Justice for Hedgehogs by Ronald Dworkin

Author:Ronald Dworkin [Dworkin, Ronald]
Language: eng
Format: epub, mobi
Published: 2011-05-06T13:57:00+00:00


Self-Respect and Respect for Others

Universal or Special?

We hope, remember, to integrate ethics with morality, not simply by incorporating morality into ethics but by achieving a mutually supportive integration of the two in which our thoughts about living well help us to see what our moral responsibilities are: an integration that responds to the traditional philosopher's challenge about what reason we have to be good. We start by considering the implications for morality of the first of our two principles of dignity-that you must treat the success of your own life as a matter of objective importance. In Chapter i I described Kant's principle. This holds that a proper form of self-respect-the self-respect demanded by that first principle of dignity-entails a parallel respect for the lives of all human beings. If you are to respect yourself, you must treat their lives, too, as having an objective importance. Many readers will find that principle immediately appealing, but it is important to pause over its sources and its limits.

If you believe that it is objectively important how your life goes, then you should consider this important question. Do you value your life as objectively important in virtue of something special about your life, so that it would be perfectly consistent for you not to treat other human lives as having the same kind of importance? Or do you value your life in that way because you think all human life is objectively important?

The relationship between you and your life is indeed special: the second principle, of authenticity, assigns you responsibility for it. But that is a different matter. I am asking about the first principle. Do you have a reason to care whether every person's life succeeds or fails, or just whether yours does? True, few people care as much about your situation as you do: your own fate may capture your attention as almost no one else's does. But that can be explained by the special responsibility I just mentioned. So you should focus further on the question whether the objective importance of your life reflects a universal importance-your life has that value only because it is a human life-or a special importance because you have some property that some other people do not have.

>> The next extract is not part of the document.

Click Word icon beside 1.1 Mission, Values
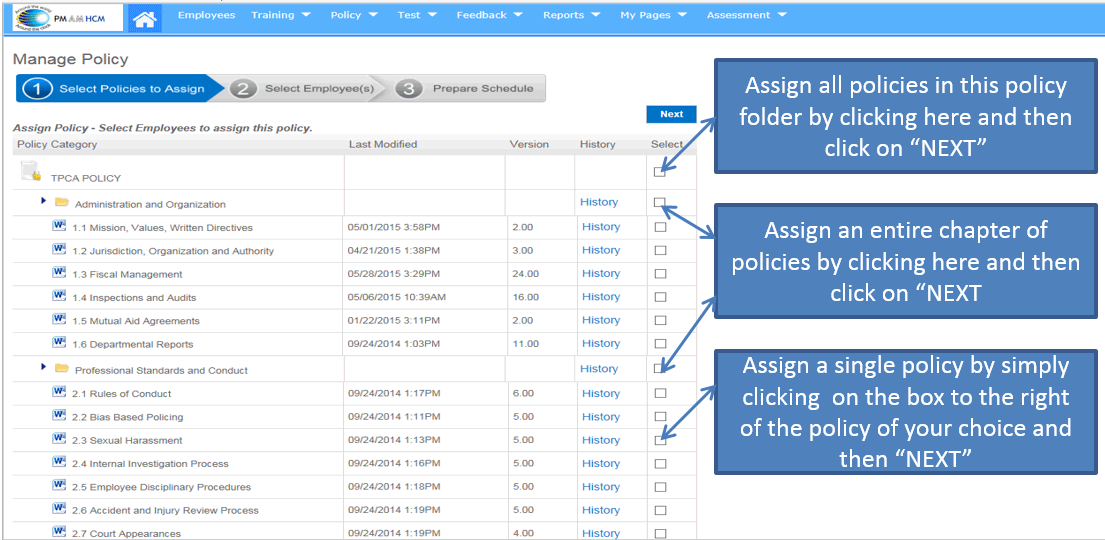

Subjective value is in its nature special. Coffee has value only for those who like coffee, and though this might conceivably be all the people alive at a given moment, that could be true only by accident. But objective importance is independent of taste or belief or desire, and it is therefore independent of any distinct emotional relationship, including one based on identity. Because there are no metaphysical value particles, objective value cannot be a bare fact: there must be some case to be made for it. What case could someone make that his importance is special?

Many people hold the opposite, universal view. Many religions teach that a god made human beings in his own image and has equal concern for them all. Secular humanitarians believe that human life is sacred and that the failure of any life is a waste of a cosmically valuable opportunity.